Dave Wakeling thinks the unique sound of The English Beat — the highly influential pop/rock/ska band he helped form in the late 1970s — had a lot to do with where the members grew up.

They all hailed from the British industrial city of Birmingham, which Wakeling compares to Detroit, at a time when industries there were dying, poverty was crushing and young people were trying to find their voice.

“In that area, the industrial highlands, questions of ethnicity and race had been worked out a bit more on the floor, so to cross those imaginary lines and have both blacks and whites in the same band was maybe easier for us,” said Wakeling, 54, from his home in Los Angeles.

“We had grown up with ska and reggae (some band members were Jamaican), and the area had a rich rock reputation with bands like Black Sabbath and Judas Priest. Plus, punk had just blazed through and destroyed all in its path, leaving the rest of us in the dust.”

Wakeling and his bandmates, including Jamaican native Ranking Roger, came out of that dust with a sound that melded the beat and horns of ska, the aggressiveness of punk and the smooth vocals of ’60s British pop. Starting in 1980, the band had a three-year run that produced a dozen or more hits in England, including “Tears of a Clown,” “Mirror in the Bathroom,” “Twist & Crawl,” “I Confess” and “Save It For Later.”

Although The English Beat had a loyal following in the U.S., it never hit the pop charts here. They did make the U.S. dance charts, however, and were staples on college radio.

When the band broke up, it spawned two groups — General Public and Fine Young Cannibals — which both had Top 40 U.S. hits in the ’80s. General Public, lead by Wakeling, hit the charts in 1984 with “Tenderness,” while Fine Young Cannibals had two big hits in 1989 with “She Drives Me Crazy” and “Good Thing.”

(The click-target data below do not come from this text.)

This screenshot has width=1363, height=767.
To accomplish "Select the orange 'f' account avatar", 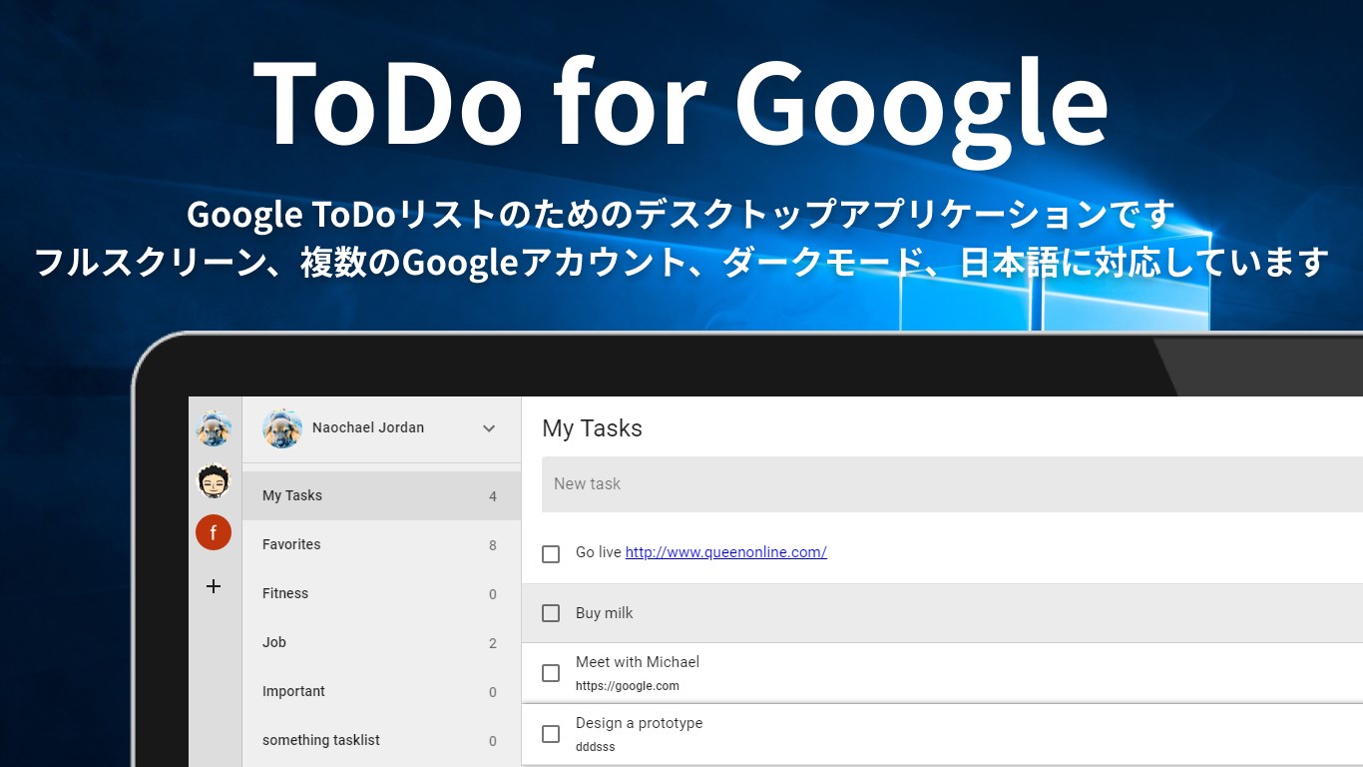I will [x=214, y=533].
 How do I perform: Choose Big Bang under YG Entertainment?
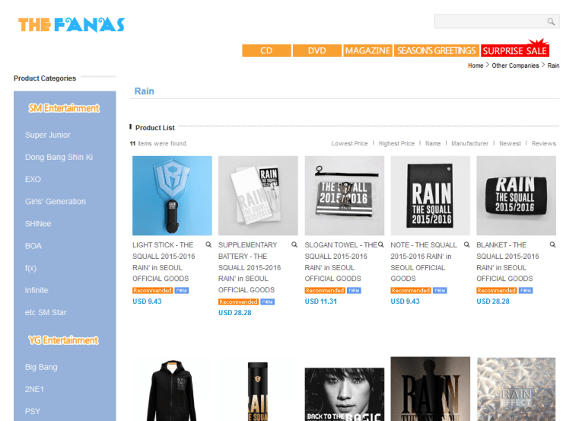41,367
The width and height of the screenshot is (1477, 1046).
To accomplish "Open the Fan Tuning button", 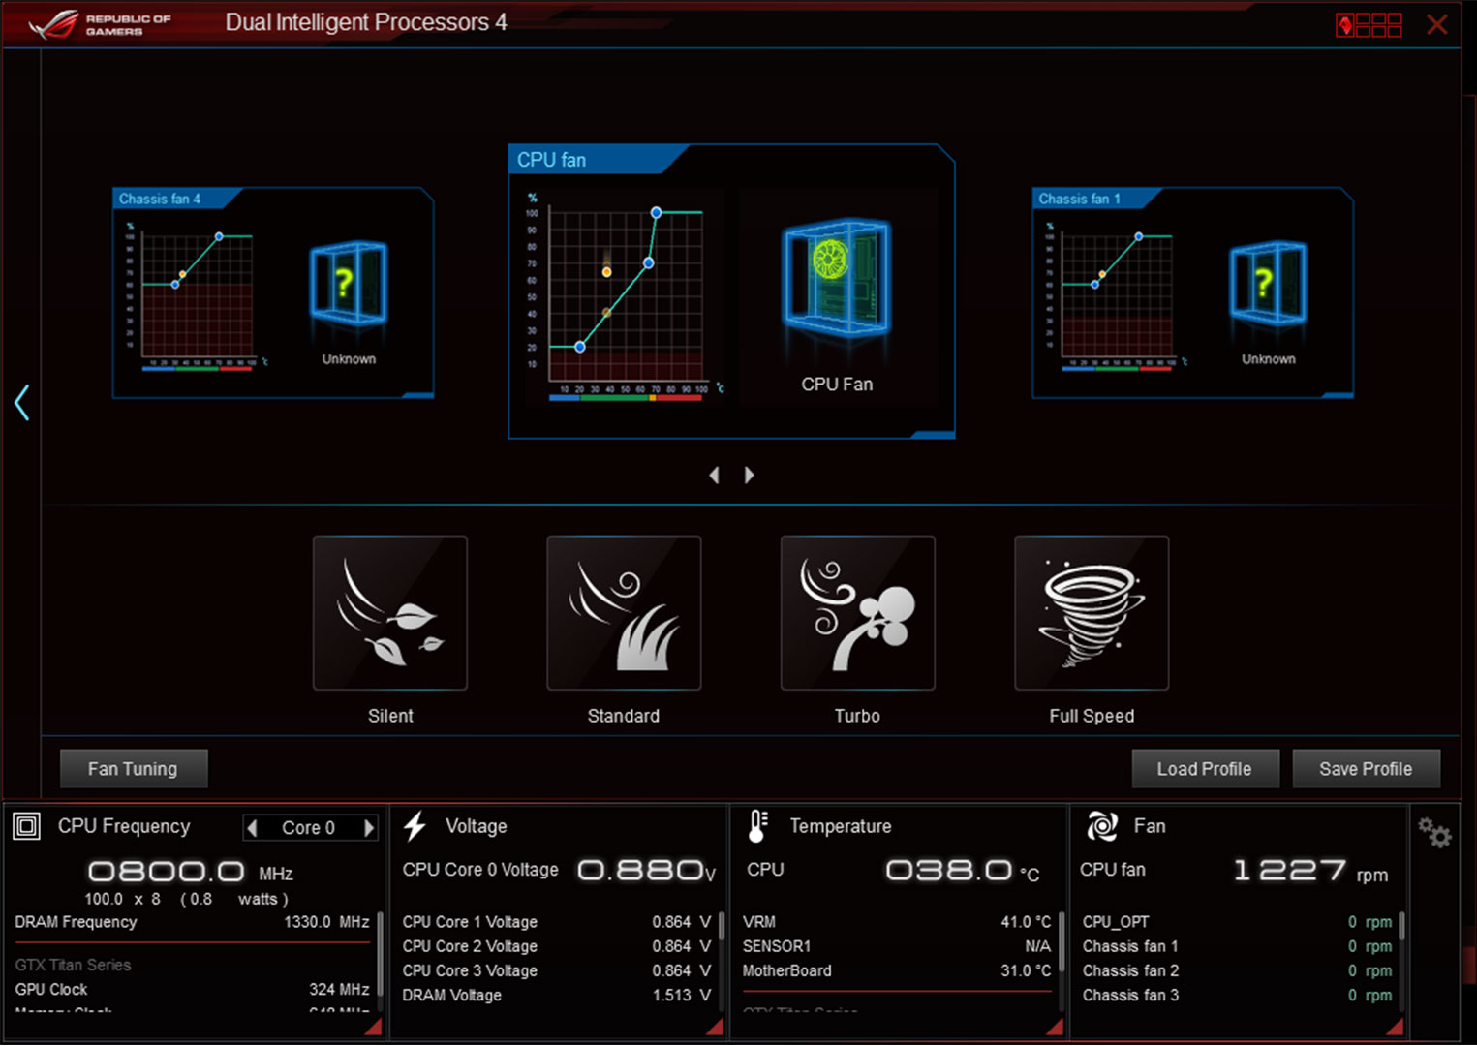I will tap(133, 769).
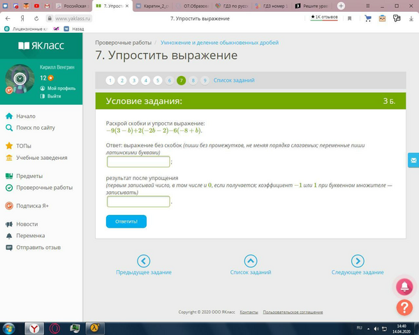Viewport: 419px width, 335px height.
Task: Click the bookmark icon in the address bar
Action: coord(350,18)
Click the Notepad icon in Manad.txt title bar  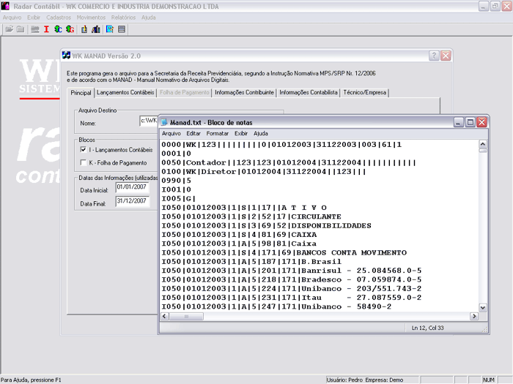click(x=165, y=123)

“I never thought I’d be in one band that people liked, never mind two,” said Wakeling, who’ll be performing under The English Beat name Friday at Port City Music Hall.

None of the other original members are with Wakeling, but he plays both English Beat and General Public tunes at his shows, as well as new music.

Besides the bands it spawned, The English Beat also helped set the stage for a wave of bands that fused ska and rock or ska and punk, such as The Mighty Mighty Bosstones, Reel Big Fish and Save Ferris.

Wakeling thinks The English Beat’s success had something to do with a backlash to punk by record companies, who wanted music teens could dance to. Plus, even though many of The English Beat’s songs were about social unrest, the tunes were upbeat and happy. Its song “Stand Down Margaret” was a berating of British Prime Minister Margaret Thatcher, but kids could dance to it.

“I guess we were lucky that are music was always happy, cheer-you-up tunes, even if we were protesting,” said Wakeling.